§ Problem to solve
Take the data below and copy exactly the lines starting at the one with "Connect (833, 979)" and finishing at the one with "SecondWave (391, 979)", both included.

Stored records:
=== Begin Enclosure ===
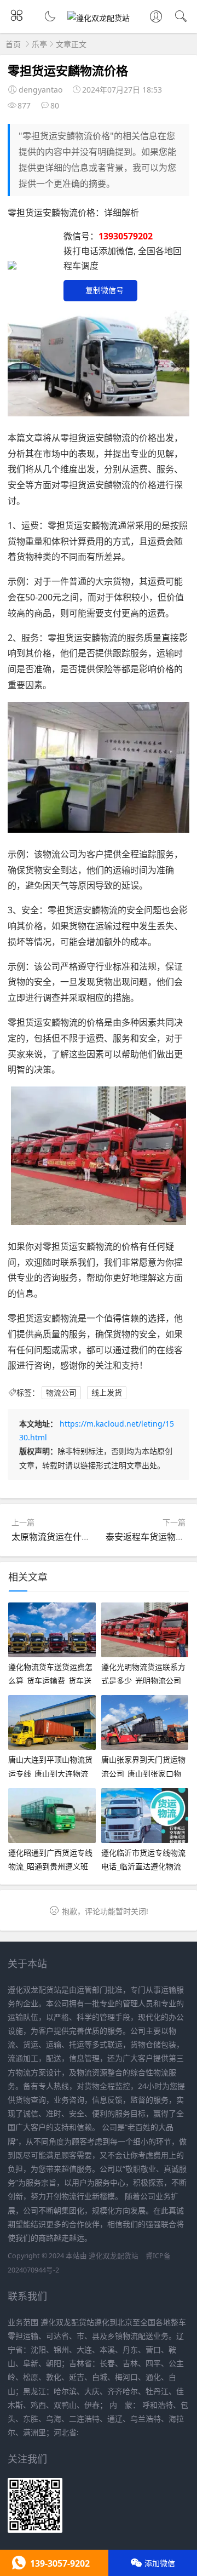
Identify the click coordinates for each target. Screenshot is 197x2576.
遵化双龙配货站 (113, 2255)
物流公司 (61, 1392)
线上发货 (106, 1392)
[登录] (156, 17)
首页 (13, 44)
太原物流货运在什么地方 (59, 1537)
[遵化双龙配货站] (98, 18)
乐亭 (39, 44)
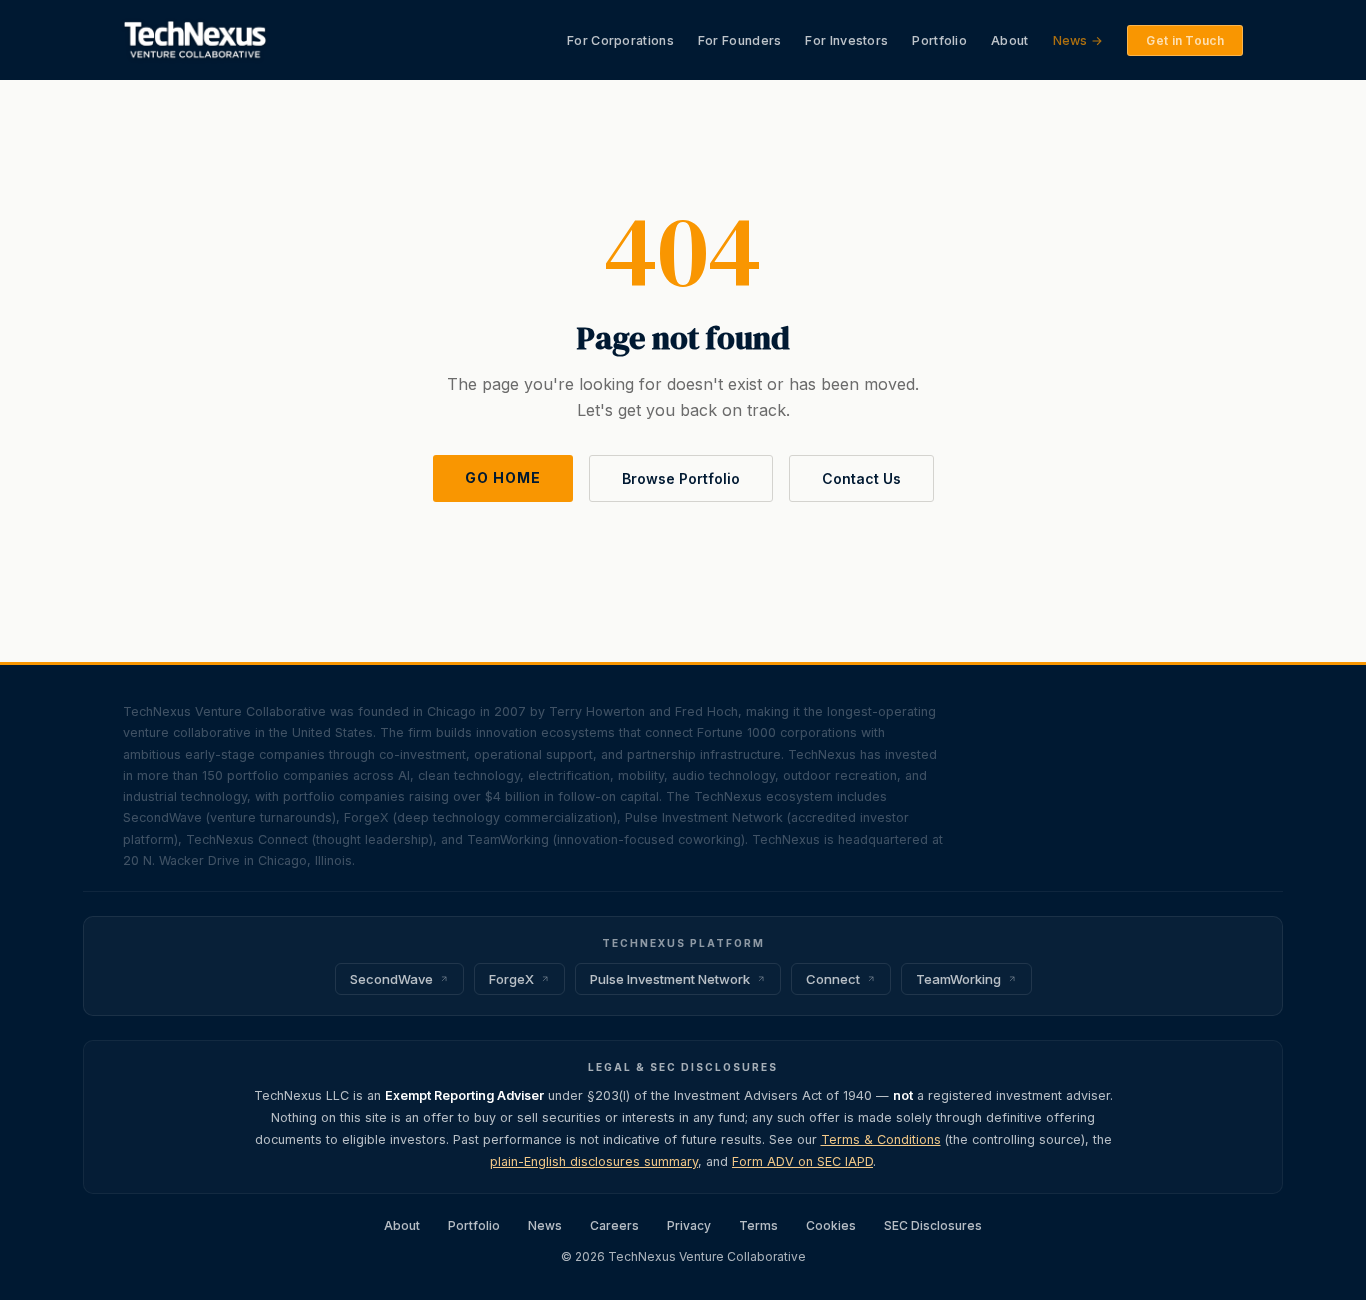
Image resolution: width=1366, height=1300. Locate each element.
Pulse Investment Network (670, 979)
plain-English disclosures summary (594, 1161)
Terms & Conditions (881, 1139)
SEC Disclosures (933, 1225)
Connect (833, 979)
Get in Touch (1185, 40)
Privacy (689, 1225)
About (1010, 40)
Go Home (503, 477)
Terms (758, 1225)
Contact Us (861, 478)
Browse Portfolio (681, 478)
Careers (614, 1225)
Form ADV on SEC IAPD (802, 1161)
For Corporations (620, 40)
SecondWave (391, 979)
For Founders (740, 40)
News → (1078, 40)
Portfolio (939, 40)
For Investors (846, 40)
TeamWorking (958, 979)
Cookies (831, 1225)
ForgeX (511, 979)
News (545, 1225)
=== End Enclosure ===
§ Result of this exercise
Connect (833, 979)
Get in Touch (1185, 40)
Privacy (689, 1225)
About (1010, 40)
Go Home (503, 477)
Terms (758, 1225)
Contact Us (861, 478)
Browse Portfolio (681, 478)
Careers (614, 1225)
Form ADV on SEC IAPD (802, 1161)
For Corporations (620, 40)
SecondWave (391, 979)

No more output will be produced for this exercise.